Parker campaign spokeswoman Sue Davis said Hall’s solution shows he has not done his homework.
“There is no silver bullet – the math is the math. Several years of poor market conditions and the fact that the workforce is living longer have created this problem,” Davis said. “That’s why Mayor Parker has taken a thoughtful approach, pressing the Legislature for local control and negotiating with stakeholders for a balanced solution that protects both employees and taxpayers.”
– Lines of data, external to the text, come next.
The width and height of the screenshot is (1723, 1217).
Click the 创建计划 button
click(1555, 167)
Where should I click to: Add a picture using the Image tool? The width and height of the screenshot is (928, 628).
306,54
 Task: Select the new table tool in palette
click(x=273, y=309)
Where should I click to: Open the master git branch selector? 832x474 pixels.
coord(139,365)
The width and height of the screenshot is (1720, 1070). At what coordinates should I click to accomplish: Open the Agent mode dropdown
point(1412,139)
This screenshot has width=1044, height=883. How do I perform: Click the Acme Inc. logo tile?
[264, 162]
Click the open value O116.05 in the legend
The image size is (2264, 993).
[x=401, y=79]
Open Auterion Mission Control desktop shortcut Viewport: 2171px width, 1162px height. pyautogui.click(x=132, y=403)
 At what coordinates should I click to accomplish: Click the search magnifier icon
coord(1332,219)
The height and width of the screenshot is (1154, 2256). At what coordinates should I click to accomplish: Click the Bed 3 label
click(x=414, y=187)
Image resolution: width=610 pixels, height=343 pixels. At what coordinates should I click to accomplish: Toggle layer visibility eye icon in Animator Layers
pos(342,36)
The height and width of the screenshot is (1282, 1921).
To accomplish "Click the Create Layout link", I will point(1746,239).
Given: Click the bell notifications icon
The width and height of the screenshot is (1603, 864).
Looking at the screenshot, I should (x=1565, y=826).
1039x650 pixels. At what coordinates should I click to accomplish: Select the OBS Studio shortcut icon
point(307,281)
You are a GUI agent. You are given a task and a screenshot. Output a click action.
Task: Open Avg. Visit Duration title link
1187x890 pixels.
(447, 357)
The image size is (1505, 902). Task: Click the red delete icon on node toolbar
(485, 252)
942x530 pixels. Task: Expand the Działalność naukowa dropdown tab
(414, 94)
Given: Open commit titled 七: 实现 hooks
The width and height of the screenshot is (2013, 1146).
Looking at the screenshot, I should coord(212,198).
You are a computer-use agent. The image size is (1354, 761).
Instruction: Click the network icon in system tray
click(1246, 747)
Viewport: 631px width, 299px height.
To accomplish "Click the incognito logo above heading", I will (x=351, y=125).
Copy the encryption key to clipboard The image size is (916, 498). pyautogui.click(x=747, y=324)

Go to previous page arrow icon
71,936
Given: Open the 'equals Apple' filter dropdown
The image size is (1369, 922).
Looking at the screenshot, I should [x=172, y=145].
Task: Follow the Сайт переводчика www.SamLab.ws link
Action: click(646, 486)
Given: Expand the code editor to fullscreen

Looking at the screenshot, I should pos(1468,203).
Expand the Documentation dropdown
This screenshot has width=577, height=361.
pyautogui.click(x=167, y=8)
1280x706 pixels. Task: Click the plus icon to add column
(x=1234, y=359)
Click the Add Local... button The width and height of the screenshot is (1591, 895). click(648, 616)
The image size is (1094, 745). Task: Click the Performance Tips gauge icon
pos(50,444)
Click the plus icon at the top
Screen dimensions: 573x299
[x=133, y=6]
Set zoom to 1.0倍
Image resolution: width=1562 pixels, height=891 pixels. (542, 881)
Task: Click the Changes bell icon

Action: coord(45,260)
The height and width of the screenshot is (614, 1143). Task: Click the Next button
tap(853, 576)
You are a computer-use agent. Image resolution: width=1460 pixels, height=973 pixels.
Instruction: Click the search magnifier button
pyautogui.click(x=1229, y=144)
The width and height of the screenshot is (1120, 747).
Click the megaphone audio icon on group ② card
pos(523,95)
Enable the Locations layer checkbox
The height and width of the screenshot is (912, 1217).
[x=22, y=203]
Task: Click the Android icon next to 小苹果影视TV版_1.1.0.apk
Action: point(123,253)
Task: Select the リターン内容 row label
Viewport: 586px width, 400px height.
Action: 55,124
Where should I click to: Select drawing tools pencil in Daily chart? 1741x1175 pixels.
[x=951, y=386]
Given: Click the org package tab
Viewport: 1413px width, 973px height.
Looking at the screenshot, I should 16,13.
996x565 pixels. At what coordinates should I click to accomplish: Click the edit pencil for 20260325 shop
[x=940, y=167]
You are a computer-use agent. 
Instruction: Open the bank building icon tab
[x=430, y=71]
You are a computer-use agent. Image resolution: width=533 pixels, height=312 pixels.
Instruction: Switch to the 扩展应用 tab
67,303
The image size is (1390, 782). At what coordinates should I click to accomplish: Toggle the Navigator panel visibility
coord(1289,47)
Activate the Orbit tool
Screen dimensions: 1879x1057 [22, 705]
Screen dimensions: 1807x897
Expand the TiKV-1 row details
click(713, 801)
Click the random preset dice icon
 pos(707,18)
It should be noted that the firefighters’ pension fund disputes the assertion that it is insufficiently funded or that the city’s future obligations represent a crisis, so it would have been perfectly consistent for Hall to argue that Mayor Parker has misrepresented and overstated the issue. He has not chosen that path. It should also be noted that this problem has been caused in part by the city underpaying the three pension funds in recent years, for a variety of reasons. It would therefore also be consistent for Hall to say that the city needs to honor its obligations, and if that means raising more revenue here and/or cutting expenditures there to pay for it, then so be it. Again, Hall has not chosen that path. Maybe there’s another path that’s consistent with what the firefighters want, I don’t know. Maybe someday Hall will tell us.
While the HFD pension is the best funded of all three, it has had the benefit of avoiding Meet & Confer agreements that allowed the city to underfund the other two by many hundreds of millions of dollars over the years too. Like it or not, this is evidence that local control over a pension system does it more harm than good.
Lest my friends at HFD put on their usual moral superiority about their fund being 95% funded while their police brothers are around 80% and the municipal system not even 60%, all three systems have had similar returns over the years under a 30 year average. Speaking for the municipal workers who gave up an estimated $850 million in benefits over time at one sitting, additional benefit givebacks made since then, we’re not ready to give up anything more until HFD shares some of the pain. At least HPD joined us in working with the city on new employees back in 2004. I hear that give away was worth an estimated $650 million though I have nothing concrete to verify the number.
What is going to have to happen at some point is HFD join us in modifying future benefits for new hires and either lose DROP or reduce it to a five year period. The loss of yearly COLAS might be negotiated to something like a ten year moratorium or alternating years (even years would have no COLA and odd years would have one). Employees could all contribute a few percent more, agree to a lowered spousal benefit like similar plans have, and/or only allow smaller withdrawals over a longer period of time for remaining DROP benefits.
Some changes would restore the pensions to become 100% funded without breaking the city bank down the road, at this point the employee contributions and system returns fund most of the benefits anyway.